Today's been absolute shit. My schedule has been so fucked up the past few days, I don't even know what day it is.

It's Wednesday but that's besides the point.

I lost track of what I do from day to day. I helped Joshua around the house and just hung out with him a few times and he completely scrambles my thought process.

Well it's okay, Brendon said I can't go back there. So I won't. I haven't. It's been a full week since the last time I was there.

It's been a fucking week and somehow I still can't remember what I do on Wednesday's. After having a straight schedule for years, it gets totally fucked up from hanging out with this random man like five times.

Five fucking times.

Yeah, he's nice. And funny. And sweet. He's kind and very cute. But five times?! I'm better than that! Me! Tyler Robert Joseph, am better than that!

And not to mention Brendon! He's been on my ass about it too!
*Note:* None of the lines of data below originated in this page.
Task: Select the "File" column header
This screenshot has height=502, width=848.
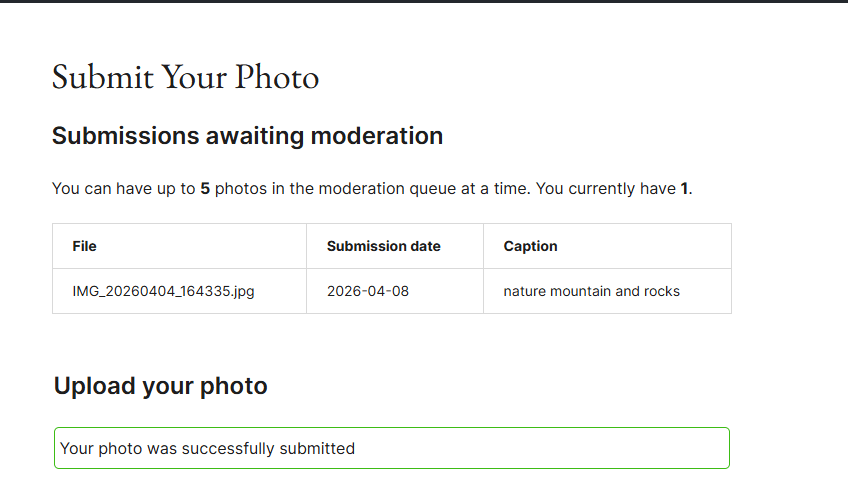Action: 84,246
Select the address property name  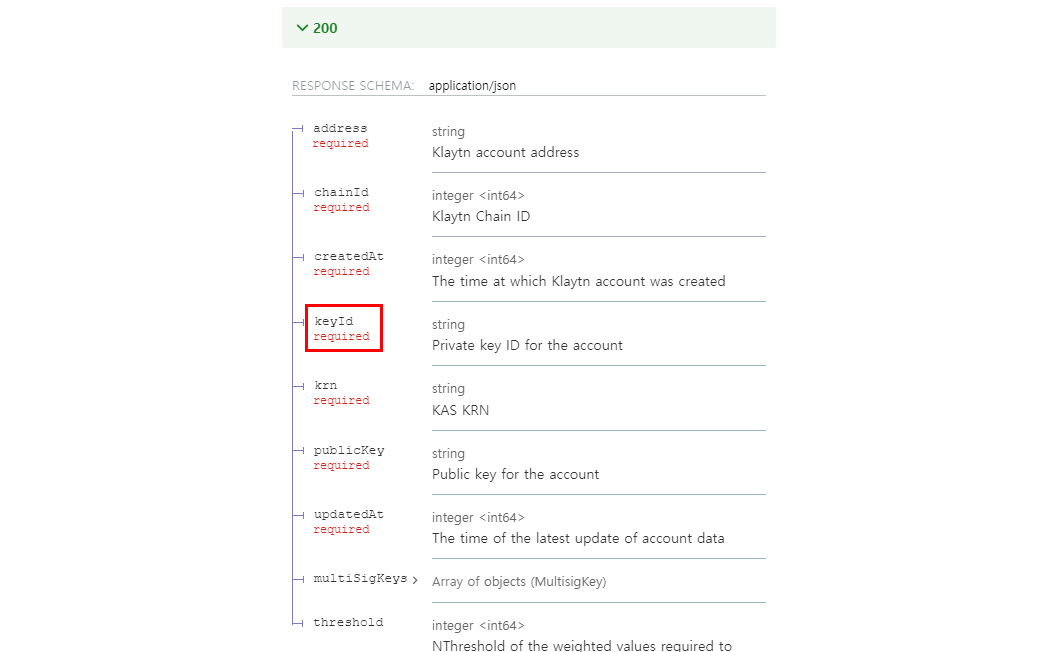click(x=340, y=128)
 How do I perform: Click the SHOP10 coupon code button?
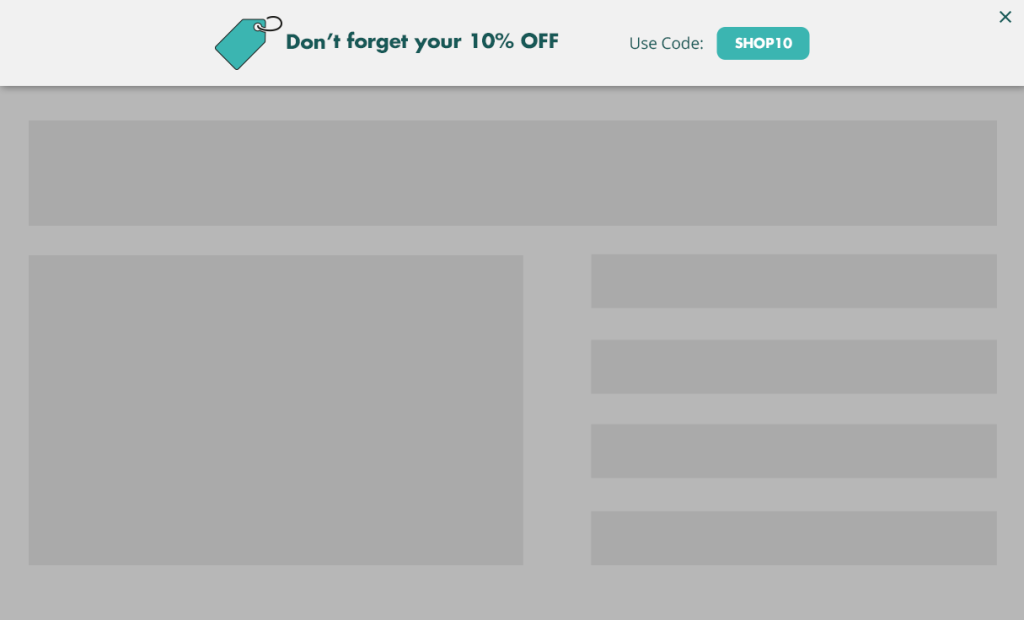pos(762,43)
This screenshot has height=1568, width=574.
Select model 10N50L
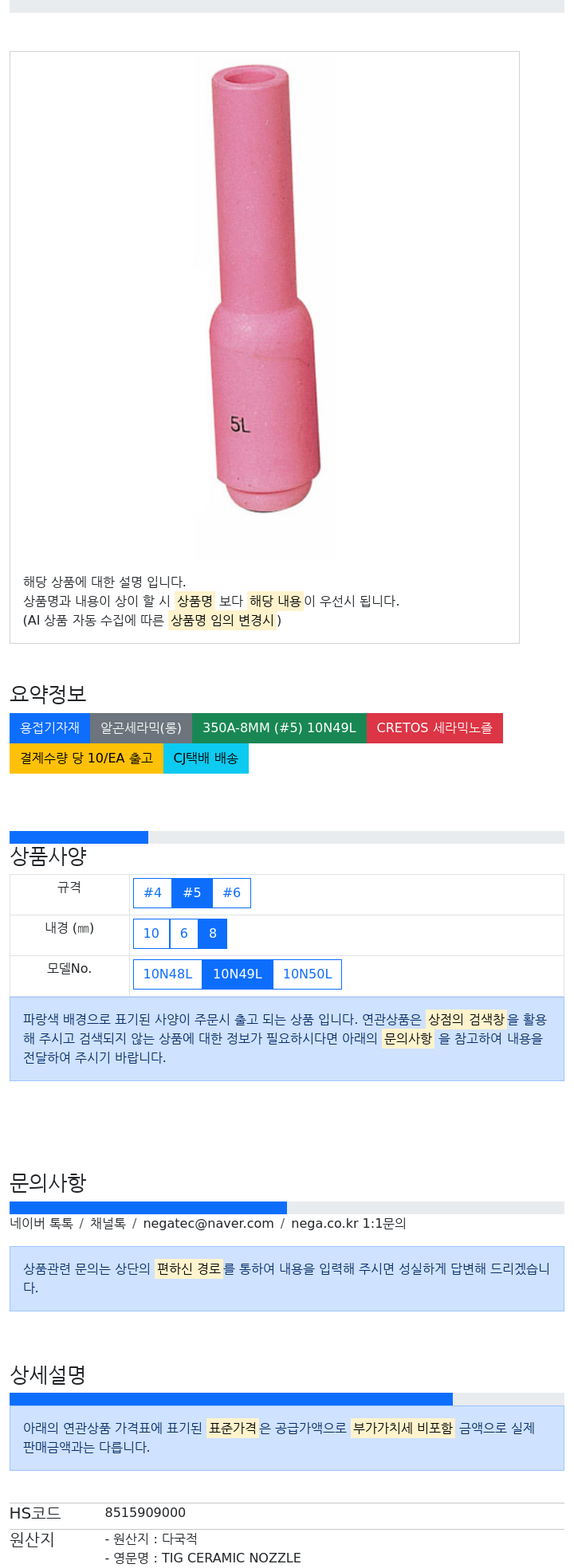[x=307, y=974]
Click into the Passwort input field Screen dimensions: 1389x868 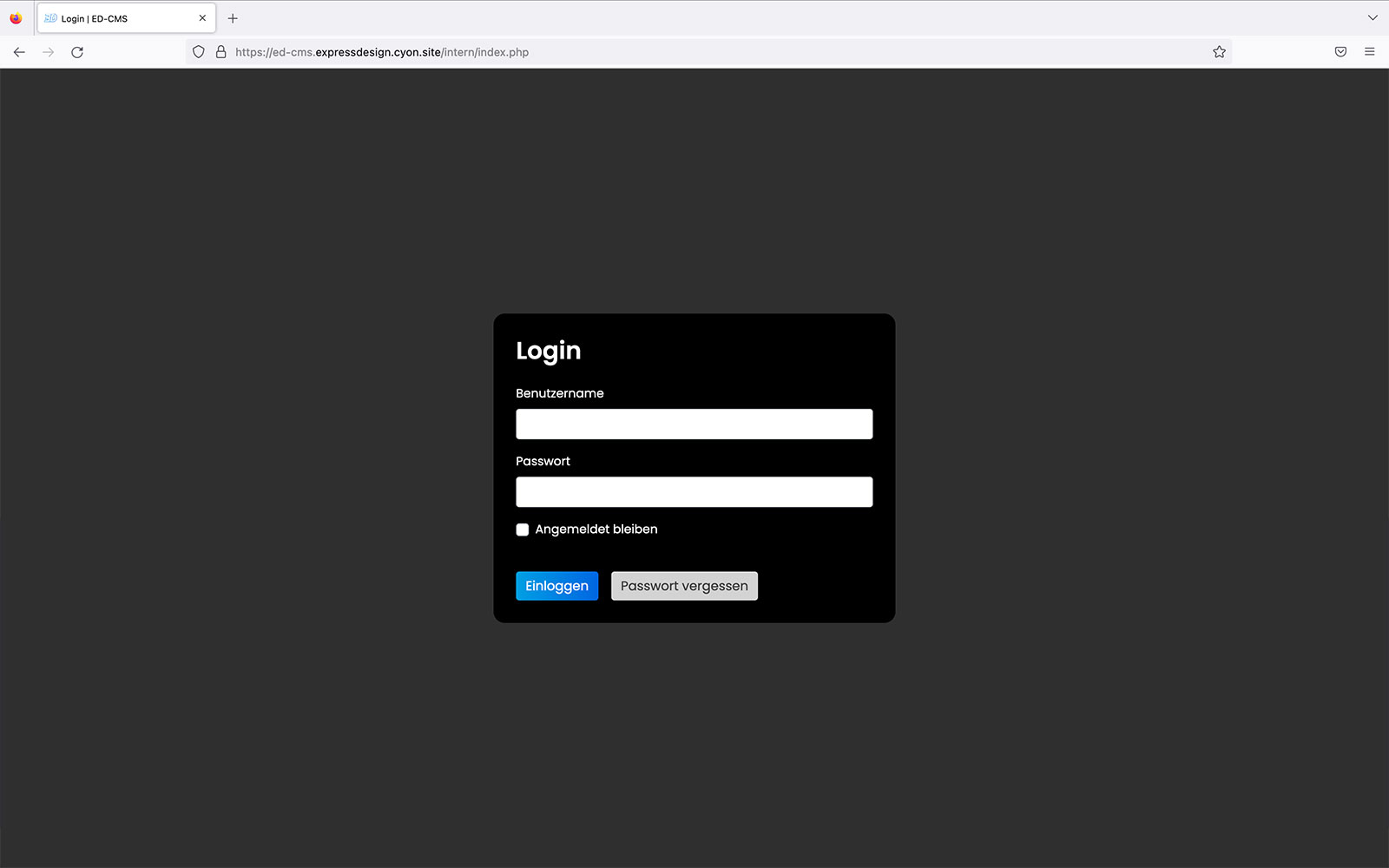coord(694,492)
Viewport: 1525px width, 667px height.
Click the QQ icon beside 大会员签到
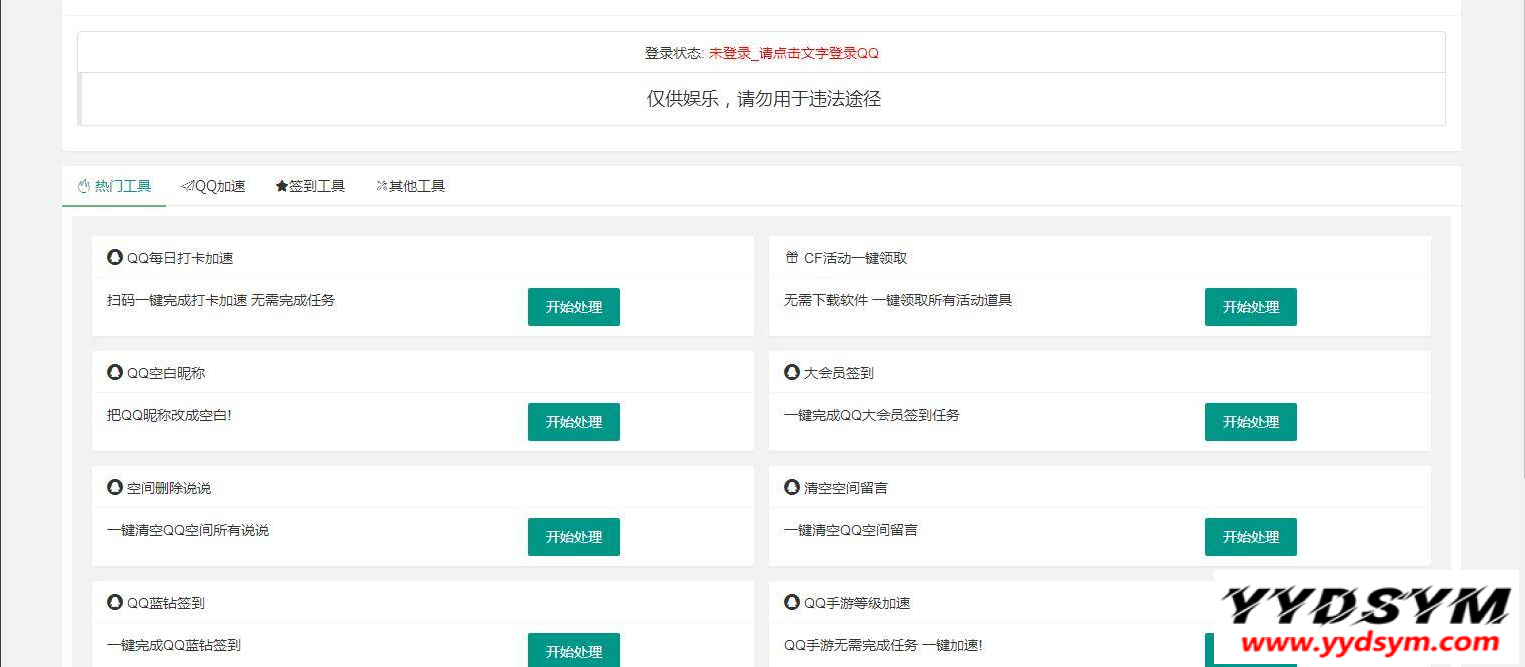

Like Jesus I'm sorry! I didn't know it was such a burden for you that I can't remember to clean up after you! I'm so sorry, my King. Please degrade me more, sire!

Today, Brendon locked me in our room. He hasn't done that in a while, and the last time it was because I bought a phone with his credit card. I kinda forgot it was his card and completely spaced it. The next day he locked me in our room for a full 13 hours. No food, no water, I couldn't even go pee. Our room doesn't have windows so I couldn't get fresh air.

I didn't do anything, so I don't know why he locked me in here. I didn't talk to anyone without his permission, I didn't go anywhere without his permission. I didn't step foot out of this house in over a week without his permission. I have no idea why I'm stuck in here and frankly, it fucking sucks.

I'm kinda losing my mind. We don't have pets so I can't play with them. Even still, if I brought one in here with me they wouldn't be able to leave. That'd make me a bad pet parent. Brendon would be a bad pet parent, no doubt about it. He'd be an even worse human parent.

God there's nothing to do in here! I'm so bored and this bed can only be so comfy for so long.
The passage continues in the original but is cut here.